◆ Passage provided ◆
Each of these churches has a modern counterpart: doctrinally-correct churches (Ephesus), mega-churches (Sardis), consumer churches (Laodicea). Therefore, Jesus’ relational words to these churches need to be listened to, received and responded to by churches today. In his discourse, he makes unmistakably clear that we, his worshipers individually and corporately have vital relational responsibility to account for, the significance of “let anyone who understands my relational language respond accordingly” (2:7,11,17,29; 3:6,13,22). For Jesus, his new creation family requires nothing less and no substitutes but for ecclesiology to be whole. Thus, he stands at the door of our heart knocking in pursuit (3:20); he does not break the door down in unilateral relationship, but awaits our compatible, reciprocal response to open our hearts in vulnerable likeness. This is deeply affirming to us—can you ‘hear’ his heart?
Whole ecclesiology is the indispensable hermeneutic leading to the understanding required to compose whole worship. Conversely, whole worship cannot be experienced apart from the distinguished understanding of God emerging from the communion of whole ecclesiology.
The primary work of the church that composes language of whole worship is our compatible relational response together in the trinitarian process of family love (cf. Rev 2:4). To engage in this liturgy together involves this primacy of relationship by “faith relationally working through love,” thereby rendering any other defining distinctions without significance (“counts for anything,” Gal 5:6). This relational process of family love unfolds with the understanding that faith as relational work is relational trust in the whole of God (Eph 3:12), specifically now in reciprocal relationship with the Spirit (Eph 1:17; 3:16-17). To engage in this reciprocal involvement with the Spirit is to participate in the triune God’s life together as God’s relational whole—that is, as the new creation family in whose joined-together hearts the whole of God’s presence dwells (Eph 2:21-22, cf. 3:20-21). Our vulnerable involvement in family love (agapē) has two inseparably conjoined functional dimensions: (1) to corporately worship God (Eph 5:18b-20), and (2) to build each other up as the new creation family (Eph 4:12b-16). These dimensions are inseparable and irreducible because we cannot rightly (i.e. with any relational significance to God) worship God without family love for each other (cf. Jn 13:34-35; 1 Jn 2:9; 3:10; 4:21). And we cannot love each other without first having been loved deeply ourselves by God who in his relational grace is vulnerably present and intimately involved with us (Eph 5:1-2; 1 Jn 4:7-11,19).

◆ Short task A ◆
Rewrite the passage on ecclesiology and worship from "Whole ecclesiology is" up to and including "of whole ecclesiology.", replacing "hermeneutic" with "interpretive key".
◆ Short task B ◆
List every church the passage on ecclesiology and worship names by city, together with the modern counterpart it pairs with each.
◆ Short task C ◆
Does the passage on ecclesiology and worship support each statement below? Answer yes or no, and quote the words that decide it.
(i) Jesus breaks the door down to enter our hearts.
(ii) Vulnerable involvement in family love has two functional dimensions.
(iii) Whole worship can be experienced apart from an understanding of God.

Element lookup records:

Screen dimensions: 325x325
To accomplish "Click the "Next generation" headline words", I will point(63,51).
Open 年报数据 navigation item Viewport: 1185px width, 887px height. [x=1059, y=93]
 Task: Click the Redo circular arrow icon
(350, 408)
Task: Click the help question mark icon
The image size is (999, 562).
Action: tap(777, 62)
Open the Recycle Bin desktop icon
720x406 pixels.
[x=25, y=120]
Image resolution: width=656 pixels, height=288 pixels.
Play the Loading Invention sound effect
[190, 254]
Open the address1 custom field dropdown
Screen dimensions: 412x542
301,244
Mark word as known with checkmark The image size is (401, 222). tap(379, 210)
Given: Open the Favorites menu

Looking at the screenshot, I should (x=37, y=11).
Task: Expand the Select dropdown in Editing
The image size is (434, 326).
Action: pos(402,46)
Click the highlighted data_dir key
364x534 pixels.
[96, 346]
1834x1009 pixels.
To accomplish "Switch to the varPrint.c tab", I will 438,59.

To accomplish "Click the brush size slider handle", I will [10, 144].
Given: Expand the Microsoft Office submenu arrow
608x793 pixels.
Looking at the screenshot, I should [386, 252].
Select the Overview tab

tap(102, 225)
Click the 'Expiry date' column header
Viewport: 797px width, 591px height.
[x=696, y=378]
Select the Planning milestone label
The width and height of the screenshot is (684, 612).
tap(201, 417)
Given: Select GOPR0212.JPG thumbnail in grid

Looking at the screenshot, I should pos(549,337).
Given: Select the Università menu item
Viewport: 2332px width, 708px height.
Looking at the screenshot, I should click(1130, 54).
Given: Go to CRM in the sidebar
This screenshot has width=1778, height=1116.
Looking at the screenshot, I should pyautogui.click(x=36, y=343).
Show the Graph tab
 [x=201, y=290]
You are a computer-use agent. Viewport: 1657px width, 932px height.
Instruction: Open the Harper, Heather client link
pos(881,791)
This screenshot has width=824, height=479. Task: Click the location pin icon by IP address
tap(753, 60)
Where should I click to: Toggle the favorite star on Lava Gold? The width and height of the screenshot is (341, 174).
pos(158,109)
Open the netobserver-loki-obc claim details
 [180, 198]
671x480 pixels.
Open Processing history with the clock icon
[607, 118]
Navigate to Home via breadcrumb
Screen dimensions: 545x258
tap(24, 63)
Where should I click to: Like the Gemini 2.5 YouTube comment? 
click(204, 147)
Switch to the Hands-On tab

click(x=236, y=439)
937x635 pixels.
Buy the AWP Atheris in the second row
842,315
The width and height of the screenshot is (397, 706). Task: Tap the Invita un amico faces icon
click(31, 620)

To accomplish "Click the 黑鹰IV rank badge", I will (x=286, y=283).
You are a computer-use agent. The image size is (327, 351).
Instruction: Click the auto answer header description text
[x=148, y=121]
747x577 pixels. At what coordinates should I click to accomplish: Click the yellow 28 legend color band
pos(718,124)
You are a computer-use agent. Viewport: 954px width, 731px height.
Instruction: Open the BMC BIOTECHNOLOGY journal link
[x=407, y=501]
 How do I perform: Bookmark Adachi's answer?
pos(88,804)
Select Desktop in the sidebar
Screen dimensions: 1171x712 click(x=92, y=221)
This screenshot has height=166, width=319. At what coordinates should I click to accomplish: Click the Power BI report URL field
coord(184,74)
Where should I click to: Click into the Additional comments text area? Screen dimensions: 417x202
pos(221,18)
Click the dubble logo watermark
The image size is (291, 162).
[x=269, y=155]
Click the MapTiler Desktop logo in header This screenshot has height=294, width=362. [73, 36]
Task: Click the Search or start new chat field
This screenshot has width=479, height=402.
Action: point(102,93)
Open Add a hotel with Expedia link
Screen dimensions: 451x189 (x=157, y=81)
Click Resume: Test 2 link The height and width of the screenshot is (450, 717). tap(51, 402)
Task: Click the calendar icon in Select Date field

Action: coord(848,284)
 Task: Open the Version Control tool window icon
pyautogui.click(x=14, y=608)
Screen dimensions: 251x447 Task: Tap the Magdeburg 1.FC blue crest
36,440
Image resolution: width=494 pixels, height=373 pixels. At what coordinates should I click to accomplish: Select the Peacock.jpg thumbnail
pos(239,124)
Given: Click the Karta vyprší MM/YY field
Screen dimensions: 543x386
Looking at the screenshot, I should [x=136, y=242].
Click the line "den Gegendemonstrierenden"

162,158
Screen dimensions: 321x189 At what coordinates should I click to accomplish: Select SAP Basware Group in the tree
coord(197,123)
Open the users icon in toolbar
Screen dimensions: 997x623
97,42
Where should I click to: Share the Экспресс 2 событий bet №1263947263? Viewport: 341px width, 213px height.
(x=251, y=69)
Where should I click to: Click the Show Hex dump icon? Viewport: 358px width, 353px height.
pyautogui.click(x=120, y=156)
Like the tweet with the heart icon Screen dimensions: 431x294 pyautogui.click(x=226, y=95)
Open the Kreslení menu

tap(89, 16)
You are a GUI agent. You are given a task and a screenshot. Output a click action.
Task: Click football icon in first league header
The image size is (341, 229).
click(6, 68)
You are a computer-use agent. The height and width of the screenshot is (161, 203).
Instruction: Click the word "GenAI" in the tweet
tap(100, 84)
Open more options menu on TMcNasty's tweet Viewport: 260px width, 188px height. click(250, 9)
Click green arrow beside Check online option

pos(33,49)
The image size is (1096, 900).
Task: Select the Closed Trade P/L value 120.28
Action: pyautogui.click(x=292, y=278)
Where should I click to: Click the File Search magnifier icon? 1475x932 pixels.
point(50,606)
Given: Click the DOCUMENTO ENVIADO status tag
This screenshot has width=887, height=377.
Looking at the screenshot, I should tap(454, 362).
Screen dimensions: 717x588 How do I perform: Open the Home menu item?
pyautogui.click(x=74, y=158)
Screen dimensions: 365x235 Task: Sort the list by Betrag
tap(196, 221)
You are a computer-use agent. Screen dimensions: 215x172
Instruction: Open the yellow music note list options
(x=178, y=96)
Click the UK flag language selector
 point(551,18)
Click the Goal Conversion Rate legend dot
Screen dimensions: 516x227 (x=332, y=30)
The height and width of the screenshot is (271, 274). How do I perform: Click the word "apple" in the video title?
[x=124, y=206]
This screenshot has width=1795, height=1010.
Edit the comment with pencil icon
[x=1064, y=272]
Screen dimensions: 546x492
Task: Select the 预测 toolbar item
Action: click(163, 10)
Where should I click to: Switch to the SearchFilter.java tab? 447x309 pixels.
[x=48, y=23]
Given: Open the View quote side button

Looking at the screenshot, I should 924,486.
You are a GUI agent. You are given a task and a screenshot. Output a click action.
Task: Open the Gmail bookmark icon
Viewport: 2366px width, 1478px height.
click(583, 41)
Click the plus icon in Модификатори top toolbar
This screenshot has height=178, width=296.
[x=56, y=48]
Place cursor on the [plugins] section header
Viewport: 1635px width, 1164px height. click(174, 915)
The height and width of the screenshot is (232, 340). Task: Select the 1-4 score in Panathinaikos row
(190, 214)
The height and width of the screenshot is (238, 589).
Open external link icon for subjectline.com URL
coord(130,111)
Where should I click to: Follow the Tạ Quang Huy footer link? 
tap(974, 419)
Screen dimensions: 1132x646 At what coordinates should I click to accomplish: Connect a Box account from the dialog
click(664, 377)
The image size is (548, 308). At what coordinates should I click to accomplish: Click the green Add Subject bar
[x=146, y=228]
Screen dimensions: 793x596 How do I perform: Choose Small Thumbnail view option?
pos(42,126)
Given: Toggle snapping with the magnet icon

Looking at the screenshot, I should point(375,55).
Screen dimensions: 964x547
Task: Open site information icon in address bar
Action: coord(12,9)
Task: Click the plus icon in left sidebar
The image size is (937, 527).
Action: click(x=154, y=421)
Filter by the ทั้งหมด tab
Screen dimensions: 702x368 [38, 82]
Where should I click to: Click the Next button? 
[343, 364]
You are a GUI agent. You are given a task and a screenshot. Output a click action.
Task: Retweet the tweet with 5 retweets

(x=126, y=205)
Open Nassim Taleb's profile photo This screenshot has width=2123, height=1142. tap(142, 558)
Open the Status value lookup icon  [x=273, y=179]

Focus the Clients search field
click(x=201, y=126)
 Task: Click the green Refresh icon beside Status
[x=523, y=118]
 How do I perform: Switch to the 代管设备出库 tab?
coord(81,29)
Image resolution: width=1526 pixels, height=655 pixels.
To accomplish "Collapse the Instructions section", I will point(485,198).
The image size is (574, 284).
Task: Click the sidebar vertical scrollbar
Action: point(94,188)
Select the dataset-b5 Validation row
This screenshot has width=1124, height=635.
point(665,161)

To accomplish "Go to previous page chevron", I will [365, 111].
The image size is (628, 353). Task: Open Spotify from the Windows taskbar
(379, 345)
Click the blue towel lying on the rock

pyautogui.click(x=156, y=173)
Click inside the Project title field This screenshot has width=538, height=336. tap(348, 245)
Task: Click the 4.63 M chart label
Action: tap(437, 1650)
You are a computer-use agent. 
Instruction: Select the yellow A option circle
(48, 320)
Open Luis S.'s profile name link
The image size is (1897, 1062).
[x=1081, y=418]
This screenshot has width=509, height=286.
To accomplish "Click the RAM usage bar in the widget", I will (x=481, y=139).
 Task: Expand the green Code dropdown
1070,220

◆ Response A ◆
Whole ecclesiology is the indispensable interpretive key leading to the understanding required to compose whole worship. Conversely, whole worship cannot be experienced apart from the distinguished understanding of God emerging from the communion of whole ecclesiology.

◆ Response B ◆
- Ephesus: doctrinally-correct churches
- Sardis: mega-churches
- Laodicea: consumer churches

◆ Response C ◆
(i) No: "he does not break the door down in unilateral relationship"
(ii) Yes: "has two inseparably conjoined functional dimensions"
(iii) No: "whole worship cannot be experienced apart from the distinguished understanding of God"